## Estratto documento:
- - -

Fu ricevuto durante la sua permanenza in Roma più di una volta dal Santo Padre, con molta distinzione ed amorevolezza. Non dette però consigli, perchè il Santo Padre non ne abbisognava e non gli avrebbe ricevuti giammai da un messaggiero inviato dal governo inglese. D’altra parte la sua qualifica non officiale, ma semplicemente officiosa, noi comportava. Le miserie degl’Irlandesi si disse, ed il desiderio di alleviarne le sorti, essere stato il tema dei discorsi fra il Santo Padre e l’anfibio rappresentante della Gran Brettagna.

L’alta società lo conobbe nelle conversazioni serali. In un’accademia che davasi al teatro di Apollo dal principe Torlonia per onorare lo installamento della Consulta di stato il 15 novembre 1847, lord Minto, invitato nei palchi riservati pei consultori, vi fece la sua comparsa, Ci intervenutovi per alcuni istanti anche il Ciceruacchio, questi confabulò col lord inglese, il quale usò tale affabilità di modi, quasi che si trattasse fra potenza e potenza. Il nobile lord edificò tutti, perchè dette a conoscere che l’inglese aristocrazia, superba coi superbi, non isdegnava d’intrattenersi famigliarmente cogli umili, simile in questo agli antichi Romani che professavano il principio del parcere subjectis et debellare superbos.

- - -

## Voci contenute in un dataset:
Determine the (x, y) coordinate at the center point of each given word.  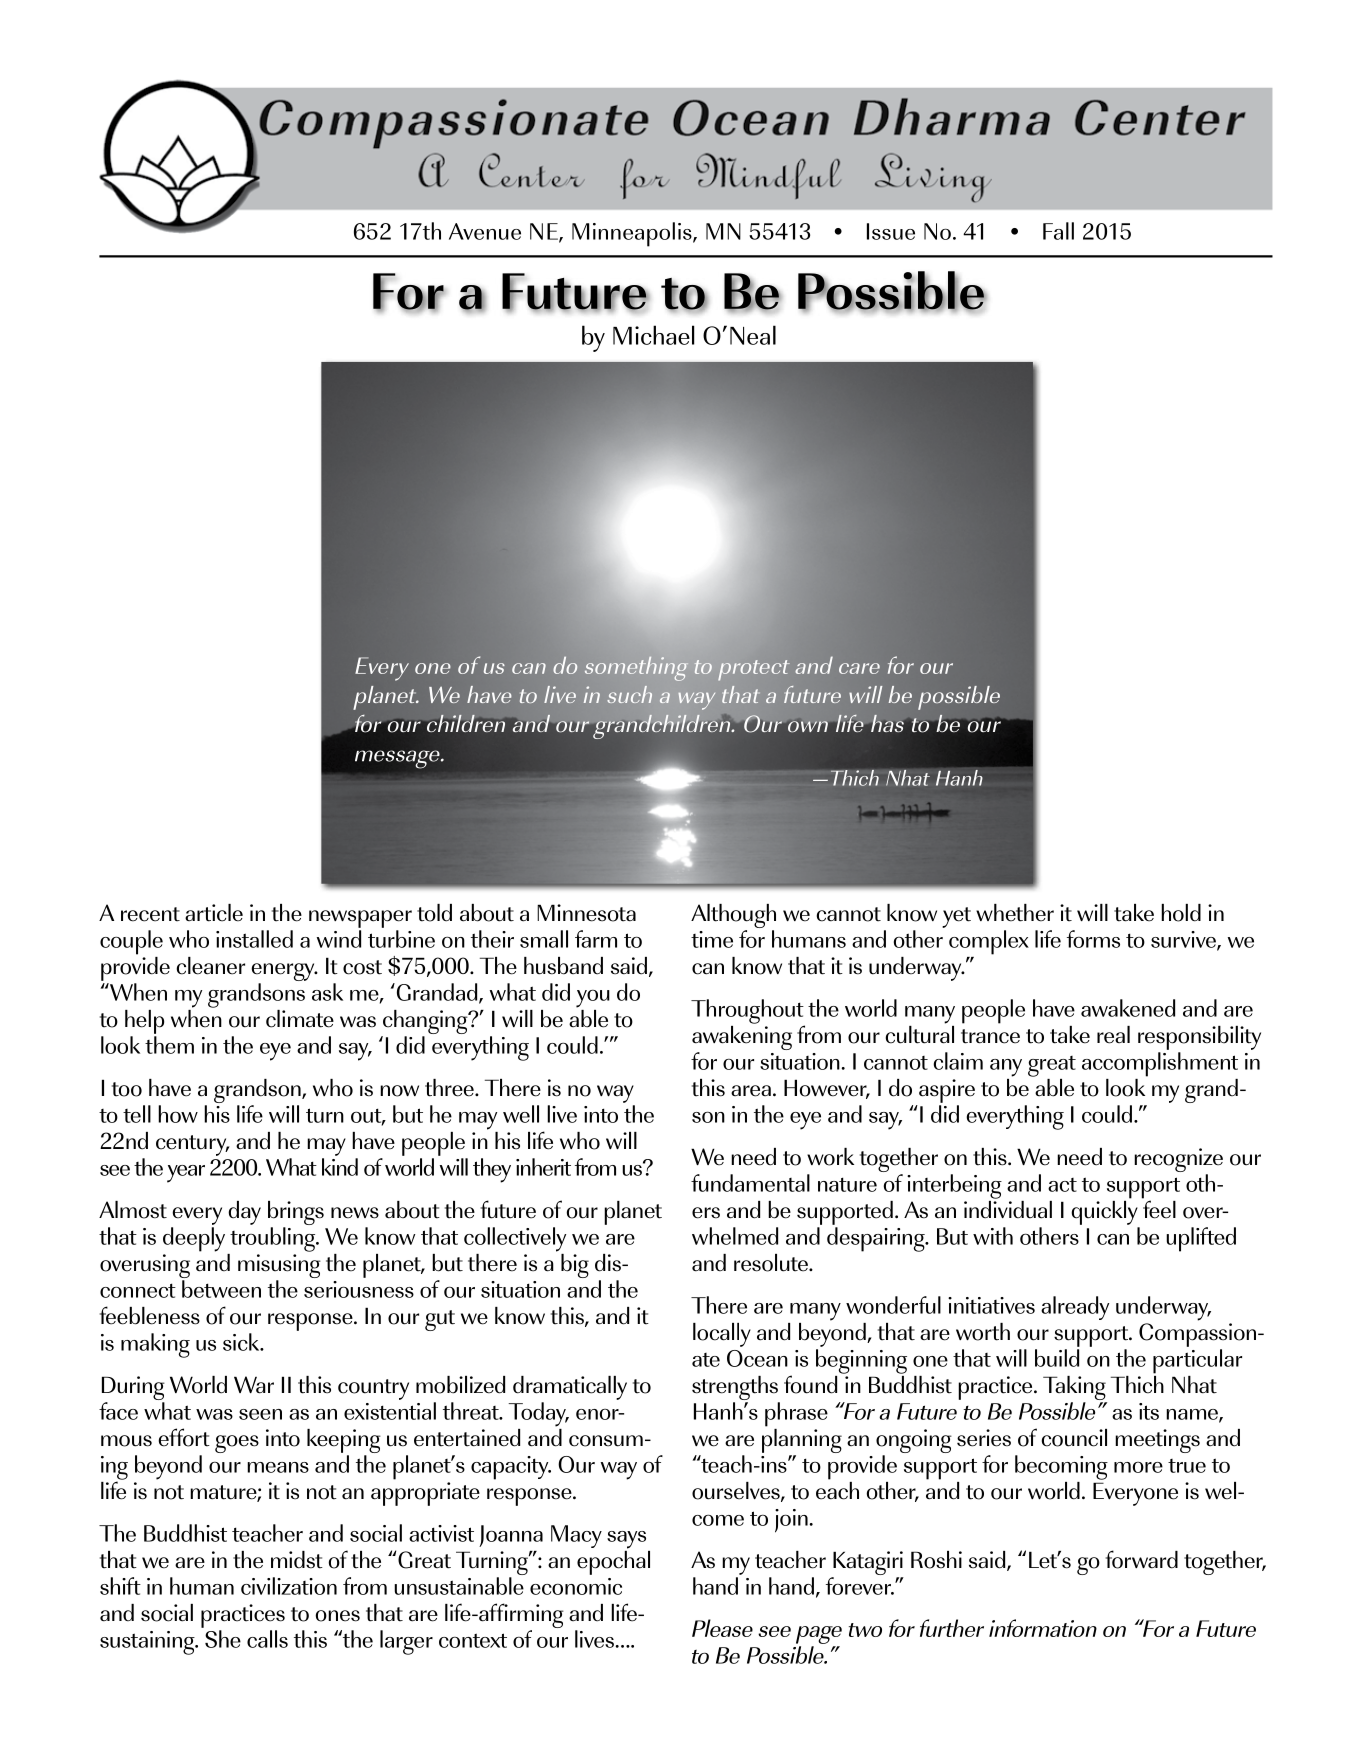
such (629, 694)
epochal (613, 1561)
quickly (1104, 1211)
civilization (289, 1586)
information (1043, 1628)
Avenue (485, 231)
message (398, 759)
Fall (1058, 231)
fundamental (750, 1183)
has (887, 723)
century (192, 1145)
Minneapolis (633, 234)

- - -

## Compito A:
Secondo il brano su lord Minto, in quale teatro il principe Torlonia diede l'accademia del 15 novembre 1847?
## Compito B:
Riscrivi in forma più breve il paragrafo del brano su lord Minto che comincia con "L'alta società lo conobbe", mantenendo i fatti principali.
## Compito C:
Continua il brano su lord Minto a partire dal punto in cui si ferma.

## Risultato esercizio A:
Al teatro di Apollo.

## Risultato esercizio B:
Lord Minto si fece conoscere dall'alta società nelle conversazioni serali. Il 15 novembre 1847 il principe Torlonia diede un'accademia al teatro di Apollo per onorare l'insediamento della Consulta di stato. Lord Minto vi partecipò, invitato nei palchi riservati ai consultori. Lì si intrattenne con Ciceruacchio, presente per pochi istanti, e lo trattò con grande affabilità, quasi da potenza a potenza. Mostrò così che l'aristocrazia inglese, superba con i superbi, non disdegnava di trattare familiarmente con gli umili. In questo somigliava agli antichi Romani e al loro principio del parcere subjectis et debellare superbos.

## Risultato esercizio C:
La sera al tardi, ritornato a casa il milord, ebbe dal solito popolo una dimostrazione sotto alle sue finestre. Ed egli presentatosi al balcone, applaudì al Sommo Pio, alla patria nostra, alla indipendenza italiana, come ci raccontò la Pallade.1

Fra gl’individui che più di frequente lo avvicinavano erano, oltre il prediletto Ciceruacchio, il principe di Canino, il Masi, lo Sterbini, e il d’Azeglio; il suo ritrovo

  1. Vedi la Pallade num. 100, pag. 2; vedi l’Italia pag. p7.